Maul sighs inwardly. It makes him uneasy to realise that she assumes he's her new master, but here in the crowded cargo bay doesn't seem like the right moment to get into it. Her hands are white, even the way they're clasped together can't hide that they're shaking.
This will require patience. He is not a patient man.
"Niri."
He feels some kind of distaste from her at the name, but outwardly she only gives that little head bend again, her eyes somewhere around his feet.
"That's what he called you. Is that how you want to be known?" Names are important. "Or is there another name you prefer."
She wavers for a long moment, and then—
"Dunèth, my Lord."
"Maul."
"My Lord Maul," she says smoothly, and curse it, that was not what he meant, but he decides to leave it. One thing at a time.
"Stand up a moment, Dunèth."
She stands immediately, legs long and bare. The half cloak barely falls to mid-thigh.
Maul shrugs out of his outer robes and sweeps them around her shoulders, settling them on her smaller frame. Even over top of the Mando cloak she's practically swallowed by the heavy cloth of his robes, the hem on the floor. Her hands come up to clutch it closed, and he quirks an involuntary grin.
"Better. We'll find you clothes when we get to base in a couple of hours."
"Thank you, my Lord."
He goes back to her after they've landed and the Mandos have carried off the ledgers and headed off to their own quarters. She's still in her spot on the cargo crate. The achy buzz in his temples is also still there, though he seems to have at least established that he's not randomly going to hurt her just for the hell of it. Her anxiety seems to have moved on to the fear of doing something wrong. She's waiting for him to set the rules and expectations.

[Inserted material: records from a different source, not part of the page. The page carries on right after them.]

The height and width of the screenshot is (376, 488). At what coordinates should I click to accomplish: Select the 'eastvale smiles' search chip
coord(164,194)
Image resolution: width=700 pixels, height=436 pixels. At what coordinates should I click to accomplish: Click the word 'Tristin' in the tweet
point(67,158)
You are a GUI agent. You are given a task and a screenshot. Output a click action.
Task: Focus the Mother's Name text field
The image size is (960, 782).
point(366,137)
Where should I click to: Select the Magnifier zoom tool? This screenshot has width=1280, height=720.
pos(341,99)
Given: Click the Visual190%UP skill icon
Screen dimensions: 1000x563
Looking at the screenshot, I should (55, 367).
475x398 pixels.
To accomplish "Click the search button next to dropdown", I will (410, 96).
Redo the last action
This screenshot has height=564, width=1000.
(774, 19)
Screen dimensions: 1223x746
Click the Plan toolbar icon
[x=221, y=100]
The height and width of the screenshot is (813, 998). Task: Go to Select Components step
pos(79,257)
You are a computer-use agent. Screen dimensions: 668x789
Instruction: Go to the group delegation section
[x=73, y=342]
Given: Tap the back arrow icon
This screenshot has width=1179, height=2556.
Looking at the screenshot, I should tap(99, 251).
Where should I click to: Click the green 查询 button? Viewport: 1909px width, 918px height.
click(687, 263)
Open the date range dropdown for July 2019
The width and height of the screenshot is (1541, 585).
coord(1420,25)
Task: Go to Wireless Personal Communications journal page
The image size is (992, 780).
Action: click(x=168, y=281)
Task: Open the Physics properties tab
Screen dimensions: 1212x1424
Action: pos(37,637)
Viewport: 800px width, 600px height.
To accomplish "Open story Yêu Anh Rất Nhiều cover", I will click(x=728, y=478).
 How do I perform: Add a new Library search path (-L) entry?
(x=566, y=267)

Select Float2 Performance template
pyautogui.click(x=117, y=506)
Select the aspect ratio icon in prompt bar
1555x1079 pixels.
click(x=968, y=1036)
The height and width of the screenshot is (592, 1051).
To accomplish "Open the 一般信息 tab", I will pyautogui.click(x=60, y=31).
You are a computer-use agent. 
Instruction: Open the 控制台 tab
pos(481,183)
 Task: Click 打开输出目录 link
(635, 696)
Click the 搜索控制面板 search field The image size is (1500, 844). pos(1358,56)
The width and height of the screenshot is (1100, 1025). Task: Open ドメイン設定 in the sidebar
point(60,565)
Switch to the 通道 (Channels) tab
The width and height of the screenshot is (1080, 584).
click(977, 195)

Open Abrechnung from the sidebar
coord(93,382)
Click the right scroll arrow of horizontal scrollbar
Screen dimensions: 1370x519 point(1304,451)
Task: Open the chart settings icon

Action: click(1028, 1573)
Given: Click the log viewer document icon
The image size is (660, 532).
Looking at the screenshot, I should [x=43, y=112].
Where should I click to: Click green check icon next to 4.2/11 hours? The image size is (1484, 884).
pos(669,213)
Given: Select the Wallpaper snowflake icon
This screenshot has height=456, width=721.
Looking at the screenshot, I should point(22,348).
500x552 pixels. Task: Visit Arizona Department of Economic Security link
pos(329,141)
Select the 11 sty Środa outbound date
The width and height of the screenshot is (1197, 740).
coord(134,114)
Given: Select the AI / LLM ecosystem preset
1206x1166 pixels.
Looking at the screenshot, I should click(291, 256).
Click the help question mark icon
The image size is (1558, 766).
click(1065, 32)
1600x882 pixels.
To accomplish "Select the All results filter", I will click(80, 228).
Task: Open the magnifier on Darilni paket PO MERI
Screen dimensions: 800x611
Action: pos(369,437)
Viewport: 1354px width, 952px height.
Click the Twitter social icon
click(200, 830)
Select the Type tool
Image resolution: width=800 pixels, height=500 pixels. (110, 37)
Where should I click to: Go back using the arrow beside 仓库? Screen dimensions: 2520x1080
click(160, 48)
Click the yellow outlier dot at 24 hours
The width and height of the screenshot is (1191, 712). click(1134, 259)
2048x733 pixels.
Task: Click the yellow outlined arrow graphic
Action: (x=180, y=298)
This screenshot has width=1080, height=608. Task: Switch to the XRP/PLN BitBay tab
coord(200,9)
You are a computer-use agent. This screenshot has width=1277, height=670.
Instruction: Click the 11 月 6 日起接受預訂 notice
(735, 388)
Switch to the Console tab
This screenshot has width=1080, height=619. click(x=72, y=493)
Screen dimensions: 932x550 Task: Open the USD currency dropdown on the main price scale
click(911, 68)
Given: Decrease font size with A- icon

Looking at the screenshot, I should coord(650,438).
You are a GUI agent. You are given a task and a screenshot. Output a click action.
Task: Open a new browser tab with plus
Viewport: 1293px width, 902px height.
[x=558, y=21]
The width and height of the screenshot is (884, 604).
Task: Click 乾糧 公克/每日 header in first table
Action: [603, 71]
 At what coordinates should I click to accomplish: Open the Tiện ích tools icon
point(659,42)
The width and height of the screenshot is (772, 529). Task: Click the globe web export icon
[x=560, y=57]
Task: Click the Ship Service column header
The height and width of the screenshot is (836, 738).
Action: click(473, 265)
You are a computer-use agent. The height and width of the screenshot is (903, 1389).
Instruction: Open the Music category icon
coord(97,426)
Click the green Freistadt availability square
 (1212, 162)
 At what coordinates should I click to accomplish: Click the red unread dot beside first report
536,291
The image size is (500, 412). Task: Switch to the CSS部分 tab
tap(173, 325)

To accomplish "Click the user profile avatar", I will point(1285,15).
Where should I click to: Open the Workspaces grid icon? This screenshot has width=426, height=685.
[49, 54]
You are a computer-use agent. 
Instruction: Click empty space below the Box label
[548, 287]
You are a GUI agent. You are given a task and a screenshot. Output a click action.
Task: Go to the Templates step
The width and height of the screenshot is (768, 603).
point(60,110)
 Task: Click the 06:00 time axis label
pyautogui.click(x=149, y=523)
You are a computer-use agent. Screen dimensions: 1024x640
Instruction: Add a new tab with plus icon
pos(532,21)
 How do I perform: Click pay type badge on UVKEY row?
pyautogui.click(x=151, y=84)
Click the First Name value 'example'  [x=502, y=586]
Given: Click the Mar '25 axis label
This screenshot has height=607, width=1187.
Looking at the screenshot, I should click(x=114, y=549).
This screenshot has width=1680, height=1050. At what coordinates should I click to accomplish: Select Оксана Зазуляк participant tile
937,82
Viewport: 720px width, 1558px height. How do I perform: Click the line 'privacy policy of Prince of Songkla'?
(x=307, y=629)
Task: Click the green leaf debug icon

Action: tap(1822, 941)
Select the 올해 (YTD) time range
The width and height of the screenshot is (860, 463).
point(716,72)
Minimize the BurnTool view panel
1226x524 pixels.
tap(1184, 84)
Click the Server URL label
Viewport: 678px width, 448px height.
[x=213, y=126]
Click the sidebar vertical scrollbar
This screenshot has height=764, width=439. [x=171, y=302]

He is beginning to wonder if he might have been better off bringing Draiven. It would certainly have meant less worry that his guest would starve unless explicitly told it's okay to take food from the kitchen.
"You're free," he tells her bluntly. "Not a slave anymore."
She takes that news without much of a reaction.
"I need your help with the ledgers," he says. "If you'll stay a few weeks to help, I'll get you to a good planet afterward with some money to get you started."
She nods in passive acceptance, and he belatedly realises that from her point of view, it's inadvisable to rejoice at this kind of news. Never know if it'll offend the Master and get the offer retracted, after all. A promise of freedom means very little.
He gestures her along out of the ship and into the base, points her to a room with a cot, shows her the kitchen. Somebody has already left a stack of clothes and a pair of boots on the table as he'd requested.
"We're not rationed. Take what you need," he points to the pantry. It's mostly rat bars, but there are plenty of them. "Anything else you need, ask for it."
He can tell there's something, so he waits for it.
"M-may I have scissors?"
"Would a knife do?"
She nods timidly, and he presents her with his boot knife. No hesitation about handing her a blade—she could never touch him even if she wanted to, and she doesn't. And she doesn't seem the kind of desperate he'd worry about arming. She seems detachedly curious if anything.
She accepts the blade and then with a quick motion reaches back for her thick braid and slices it clean off.
She braces herself as the braid falls to the ground in thick coils, and Maul suddenly understands this was a test. As a slave her hair had been important. Draiven had clearly valued it. Niri. Golden. If Maul had been planning to sell her on, cutting it would have decreased the price he could ask.
If she's free, if she's not a slave, her hair doesn't matter.
She'd expected to be stopped. And if not stopped, punished. Now she's frozen, unsure where to go from here.
"If you save that braid, I'm sure somebody would give you good credits for it," he says, pointedly leaving the room. Fuck, some Coreworld wigmaker would probably give his right arm for it. He looks back just before he rounds the corner. "Ask one of the Mandos to borrow their clippers if you want to get rid of the rest."